►

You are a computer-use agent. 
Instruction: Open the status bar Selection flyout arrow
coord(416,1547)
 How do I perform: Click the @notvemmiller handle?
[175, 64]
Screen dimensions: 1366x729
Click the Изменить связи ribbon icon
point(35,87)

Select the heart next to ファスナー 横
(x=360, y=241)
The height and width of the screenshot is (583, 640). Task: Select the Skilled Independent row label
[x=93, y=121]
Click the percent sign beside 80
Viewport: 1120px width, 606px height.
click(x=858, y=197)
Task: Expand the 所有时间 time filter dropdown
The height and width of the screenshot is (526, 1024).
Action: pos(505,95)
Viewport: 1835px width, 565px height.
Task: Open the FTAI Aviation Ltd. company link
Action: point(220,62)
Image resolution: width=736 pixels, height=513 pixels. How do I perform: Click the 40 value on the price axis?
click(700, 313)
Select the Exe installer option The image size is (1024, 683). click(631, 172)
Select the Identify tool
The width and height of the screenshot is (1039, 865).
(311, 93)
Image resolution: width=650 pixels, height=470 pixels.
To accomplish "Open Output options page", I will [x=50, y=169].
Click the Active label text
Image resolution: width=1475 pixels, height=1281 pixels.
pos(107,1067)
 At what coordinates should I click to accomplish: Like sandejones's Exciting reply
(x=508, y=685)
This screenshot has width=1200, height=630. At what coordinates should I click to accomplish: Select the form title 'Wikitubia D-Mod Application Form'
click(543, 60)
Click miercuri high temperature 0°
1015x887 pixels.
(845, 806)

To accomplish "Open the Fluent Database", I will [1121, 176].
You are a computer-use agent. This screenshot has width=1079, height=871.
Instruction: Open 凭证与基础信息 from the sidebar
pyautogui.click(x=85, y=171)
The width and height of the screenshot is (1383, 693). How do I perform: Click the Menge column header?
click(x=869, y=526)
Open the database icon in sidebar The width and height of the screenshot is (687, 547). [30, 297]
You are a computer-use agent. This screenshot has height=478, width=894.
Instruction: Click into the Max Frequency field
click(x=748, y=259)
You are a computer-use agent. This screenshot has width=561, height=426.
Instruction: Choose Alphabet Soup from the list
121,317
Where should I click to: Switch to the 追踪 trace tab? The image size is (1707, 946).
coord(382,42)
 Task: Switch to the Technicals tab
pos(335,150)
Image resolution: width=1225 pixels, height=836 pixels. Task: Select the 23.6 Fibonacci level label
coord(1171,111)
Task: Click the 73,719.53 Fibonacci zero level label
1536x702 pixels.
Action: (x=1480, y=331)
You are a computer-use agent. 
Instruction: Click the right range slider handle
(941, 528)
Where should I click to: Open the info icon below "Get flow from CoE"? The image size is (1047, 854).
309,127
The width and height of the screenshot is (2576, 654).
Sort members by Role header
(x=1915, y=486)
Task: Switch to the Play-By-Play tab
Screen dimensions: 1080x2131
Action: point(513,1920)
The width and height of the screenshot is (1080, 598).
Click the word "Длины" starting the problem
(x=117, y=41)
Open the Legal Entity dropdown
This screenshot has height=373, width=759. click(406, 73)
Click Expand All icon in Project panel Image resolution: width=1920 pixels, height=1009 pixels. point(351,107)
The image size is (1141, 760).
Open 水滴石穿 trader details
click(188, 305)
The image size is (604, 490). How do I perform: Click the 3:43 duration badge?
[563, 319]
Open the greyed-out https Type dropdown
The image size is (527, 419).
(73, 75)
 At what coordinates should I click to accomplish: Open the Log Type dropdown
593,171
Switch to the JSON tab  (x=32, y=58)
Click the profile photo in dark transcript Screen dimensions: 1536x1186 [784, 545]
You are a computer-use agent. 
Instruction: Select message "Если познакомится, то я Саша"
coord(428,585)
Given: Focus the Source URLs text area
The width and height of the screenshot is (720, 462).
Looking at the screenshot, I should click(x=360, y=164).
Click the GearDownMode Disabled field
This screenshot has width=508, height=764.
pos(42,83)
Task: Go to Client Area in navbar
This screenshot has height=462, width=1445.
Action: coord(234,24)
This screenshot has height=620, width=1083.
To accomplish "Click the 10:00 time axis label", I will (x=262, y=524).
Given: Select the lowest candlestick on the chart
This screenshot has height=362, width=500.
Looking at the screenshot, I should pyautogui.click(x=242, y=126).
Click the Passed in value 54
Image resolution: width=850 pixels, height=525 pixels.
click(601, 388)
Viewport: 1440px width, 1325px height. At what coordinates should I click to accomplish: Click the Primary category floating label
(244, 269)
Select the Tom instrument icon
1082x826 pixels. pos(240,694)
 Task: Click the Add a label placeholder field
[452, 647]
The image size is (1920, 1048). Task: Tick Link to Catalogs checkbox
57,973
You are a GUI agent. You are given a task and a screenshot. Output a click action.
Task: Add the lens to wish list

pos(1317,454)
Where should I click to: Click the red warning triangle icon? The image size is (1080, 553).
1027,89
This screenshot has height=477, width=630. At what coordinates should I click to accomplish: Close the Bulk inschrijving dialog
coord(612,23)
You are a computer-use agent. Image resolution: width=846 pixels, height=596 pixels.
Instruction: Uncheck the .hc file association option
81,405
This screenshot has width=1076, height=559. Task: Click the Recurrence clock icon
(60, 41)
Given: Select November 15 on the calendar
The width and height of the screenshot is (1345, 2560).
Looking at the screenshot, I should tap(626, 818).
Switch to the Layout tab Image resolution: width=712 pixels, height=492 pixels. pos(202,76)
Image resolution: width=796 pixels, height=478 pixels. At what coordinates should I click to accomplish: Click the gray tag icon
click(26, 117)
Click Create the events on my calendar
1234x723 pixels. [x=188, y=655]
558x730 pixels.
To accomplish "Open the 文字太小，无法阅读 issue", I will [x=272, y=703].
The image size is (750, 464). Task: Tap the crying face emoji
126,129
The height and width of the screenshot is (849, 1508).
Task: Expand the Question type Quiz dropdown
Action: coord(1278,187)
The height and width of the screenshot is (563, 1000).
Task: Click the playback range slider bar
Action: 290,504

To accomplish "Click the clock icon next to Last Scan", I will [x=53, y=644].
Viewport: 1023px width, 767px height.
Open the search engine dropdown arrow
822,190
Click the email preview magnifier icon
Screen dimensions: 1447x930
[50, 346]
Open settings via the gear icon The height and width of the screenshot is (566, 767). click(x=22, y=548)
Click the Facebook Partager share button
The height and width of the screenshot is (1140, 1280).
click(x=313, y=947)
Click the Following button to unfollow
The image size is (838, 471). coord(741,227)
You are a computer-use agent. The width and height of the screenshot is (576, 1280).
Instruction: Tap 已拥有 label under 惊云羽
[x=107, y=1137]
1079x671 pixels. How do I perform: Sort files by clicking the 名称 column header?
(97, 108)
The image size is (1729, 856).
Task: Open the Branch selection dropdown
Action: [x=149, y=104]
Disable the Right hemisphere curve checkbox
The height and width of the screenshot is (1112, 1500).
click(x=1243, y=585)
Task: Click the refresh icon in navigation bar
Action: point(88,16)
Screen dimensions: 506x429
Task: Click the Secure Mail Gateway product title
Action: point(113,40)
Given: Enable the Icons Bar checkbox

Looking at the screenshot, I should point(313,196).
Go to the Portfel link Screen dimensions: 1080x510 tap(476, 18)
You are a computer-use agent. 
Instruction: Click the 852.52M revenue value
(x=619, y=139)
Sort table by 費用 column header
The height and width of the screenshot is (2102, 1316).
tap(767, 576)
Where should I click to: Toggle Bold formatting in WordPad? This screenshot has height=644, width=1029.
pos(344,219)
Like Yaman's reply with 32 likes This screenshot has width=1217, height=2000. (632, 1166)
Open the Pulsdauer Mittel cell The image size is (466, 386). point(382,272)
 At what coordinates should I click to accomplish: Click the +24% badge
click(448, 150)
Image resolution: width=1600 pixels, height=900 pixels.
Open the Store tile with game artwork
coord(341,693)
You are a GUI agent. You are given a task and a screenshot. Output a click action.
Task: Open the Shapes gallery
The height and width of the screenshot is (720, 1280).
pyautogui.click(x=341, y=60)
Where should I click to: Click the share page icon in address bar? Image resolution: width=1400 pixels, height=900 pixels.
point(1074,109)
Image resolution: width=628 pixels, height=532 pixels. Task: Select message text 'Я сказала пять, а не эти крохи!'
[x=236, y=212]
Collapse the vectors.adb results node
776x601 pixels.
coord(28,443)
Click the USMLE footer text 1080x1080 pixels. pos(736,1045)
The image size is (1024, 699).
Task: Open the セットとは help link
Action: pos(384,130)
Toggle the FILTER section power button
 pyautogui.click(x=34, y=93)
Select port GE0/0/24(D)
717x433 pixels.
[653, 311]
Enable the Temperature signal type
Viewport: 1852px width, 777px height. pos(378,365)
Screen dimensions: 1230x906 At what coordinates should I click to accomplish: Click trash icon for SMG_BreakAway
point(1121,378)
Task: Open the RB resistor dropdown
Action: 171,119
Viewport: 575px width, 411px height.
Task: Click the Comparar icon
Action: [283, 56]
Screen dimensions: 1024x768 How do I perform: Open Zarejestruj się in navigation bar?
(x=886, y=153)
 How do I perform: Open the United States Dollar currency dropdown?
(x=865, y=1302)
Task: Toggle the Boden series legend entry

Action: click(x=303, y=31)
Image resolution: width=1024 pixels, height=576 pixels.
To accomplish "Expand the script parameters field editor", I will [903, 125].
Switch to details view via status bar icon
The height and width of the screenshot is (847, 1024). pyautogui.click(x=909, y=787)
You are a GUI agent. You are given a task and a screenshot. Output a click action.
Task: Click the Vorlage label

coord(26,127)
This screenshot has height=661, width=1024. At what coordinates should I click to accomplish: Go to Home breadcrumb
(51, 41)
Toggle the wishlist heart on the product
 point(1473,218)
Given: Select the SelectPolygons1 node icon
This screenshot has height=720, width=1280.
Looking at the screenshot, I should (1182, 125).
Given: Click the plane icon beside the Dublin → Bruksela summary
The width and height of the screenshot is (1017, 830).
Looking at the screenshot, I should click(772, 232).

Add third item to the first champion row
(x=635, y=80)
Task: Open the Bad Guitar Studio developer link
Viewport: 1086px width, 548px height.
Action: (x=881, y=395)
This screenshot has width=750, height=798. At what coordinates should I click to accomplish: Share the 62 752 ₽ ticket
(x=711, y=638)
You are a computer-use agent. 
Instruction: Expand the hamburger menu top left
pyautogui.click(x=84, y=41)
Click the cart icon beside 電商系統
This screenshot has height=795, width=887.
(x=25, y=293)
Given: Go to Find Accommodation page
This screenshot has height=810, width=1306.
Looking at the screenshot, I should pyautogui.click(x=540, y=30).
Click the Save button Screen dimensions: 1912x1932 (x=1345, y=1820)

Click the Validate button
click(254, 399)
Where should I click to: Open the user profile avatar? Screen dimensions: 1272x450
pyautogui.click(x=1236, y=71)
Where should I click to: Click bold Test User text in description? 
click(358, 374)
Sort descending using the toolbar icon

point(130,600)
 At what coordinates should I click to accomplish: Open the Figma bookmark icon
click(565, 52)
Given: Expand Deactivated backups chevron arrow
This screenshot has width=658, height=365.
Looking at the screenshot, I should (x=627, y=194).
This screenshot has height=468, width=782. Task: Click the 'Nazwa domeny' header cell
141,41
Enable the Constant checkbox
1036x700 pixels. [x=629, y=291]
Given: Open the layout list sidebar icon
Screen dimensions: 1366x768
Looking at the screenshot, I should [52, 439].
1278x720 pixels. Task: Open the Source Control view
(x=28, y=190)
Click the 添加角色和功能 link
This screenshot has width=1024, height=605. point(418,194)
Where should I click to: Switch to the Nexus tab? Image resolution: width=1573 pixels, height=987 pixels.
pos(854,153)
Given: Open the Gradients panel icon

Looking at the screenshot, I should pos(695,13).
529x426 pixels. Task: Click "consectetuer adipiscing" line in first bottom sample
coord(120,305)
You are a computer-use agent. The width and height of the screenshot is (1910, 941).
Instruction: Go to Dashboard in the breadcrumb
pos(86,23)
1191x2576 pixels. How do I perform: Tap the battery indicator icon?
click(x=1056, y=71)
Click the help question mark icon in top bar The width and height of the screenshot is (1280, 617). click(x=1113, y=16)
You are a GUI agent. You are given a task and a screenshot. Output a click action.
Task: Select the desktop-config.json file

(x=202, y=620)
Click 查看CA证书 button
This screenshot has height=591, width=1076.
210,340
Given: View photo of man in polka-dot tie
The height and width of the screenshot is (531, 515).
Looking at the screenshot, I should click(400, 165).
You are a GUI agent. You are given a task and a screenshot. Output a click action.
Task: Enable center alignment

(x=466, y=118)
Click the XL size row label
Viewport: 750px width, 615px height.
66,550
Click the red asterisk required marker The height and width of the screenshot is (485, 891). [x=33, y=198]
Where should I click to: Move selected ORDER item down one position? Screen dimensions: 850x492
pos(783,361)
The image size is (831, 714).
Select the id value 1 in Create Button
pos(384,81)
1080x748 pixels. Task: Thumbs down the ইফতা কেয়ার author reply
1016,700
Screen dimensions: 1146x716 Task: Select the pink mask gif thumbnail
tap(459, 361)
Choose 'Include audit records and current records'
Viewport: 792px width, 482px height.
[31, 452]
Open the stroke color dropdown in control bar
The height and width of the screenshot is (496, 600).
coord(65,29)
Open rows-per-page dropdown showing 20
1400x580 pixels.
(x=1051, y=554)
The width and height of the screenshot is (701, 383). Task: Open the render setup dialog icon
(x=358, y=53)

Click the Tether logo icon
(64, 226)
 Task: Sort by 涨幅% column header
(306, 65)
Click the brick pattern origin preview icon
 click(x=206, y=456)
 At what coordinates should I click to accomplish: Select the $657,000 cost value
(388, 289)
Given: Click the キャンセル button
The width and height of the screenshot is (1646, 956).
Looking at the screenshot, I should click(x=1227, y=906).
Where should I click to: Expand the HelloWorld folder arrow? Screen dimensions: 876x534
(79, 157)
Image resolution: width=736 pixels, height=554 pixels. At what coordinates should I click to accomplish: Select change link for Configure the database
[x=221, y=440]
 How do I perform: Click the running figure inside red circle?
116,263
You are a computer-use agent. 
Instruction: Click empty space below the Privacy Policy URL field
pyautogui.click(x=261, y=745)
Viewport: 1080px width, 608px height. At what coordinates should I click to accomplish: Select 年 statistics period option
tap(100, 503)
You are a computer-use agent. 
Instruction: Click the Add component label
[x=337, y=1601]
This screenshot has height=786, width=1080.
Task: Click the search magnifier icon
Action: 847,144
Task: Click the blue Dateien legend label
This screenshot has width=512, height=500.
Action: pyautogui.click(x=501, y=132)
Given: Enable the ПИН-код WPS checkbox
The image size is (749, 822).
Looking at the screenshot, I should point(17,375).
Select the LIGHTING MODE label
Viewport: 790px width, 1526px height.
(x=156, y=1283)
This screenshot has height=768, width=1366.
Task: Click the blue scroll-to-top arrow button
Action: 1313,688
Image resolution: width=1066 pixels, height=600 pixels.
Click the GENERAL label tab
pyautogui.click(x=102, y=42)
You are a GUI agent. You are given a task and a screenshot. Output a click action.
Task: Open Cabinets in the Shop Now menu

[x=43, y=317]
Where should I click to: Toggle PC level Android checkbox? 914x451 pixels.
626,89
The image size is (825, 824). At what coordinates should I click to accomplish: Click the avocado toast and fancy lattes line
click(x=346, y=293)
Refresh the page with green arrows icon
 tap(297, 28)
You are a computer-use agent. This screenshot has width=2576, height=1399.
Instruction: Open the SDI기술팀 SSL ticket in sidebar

◄

Only lines holding the word "photo" are wanted, so copy each of them from the records above.

▶ _Answer to this task_:
Click the profile photo in dark transcript Screen dimensions: 1536x1186 [784, 545]
Given: View photo of man in polka-dot tie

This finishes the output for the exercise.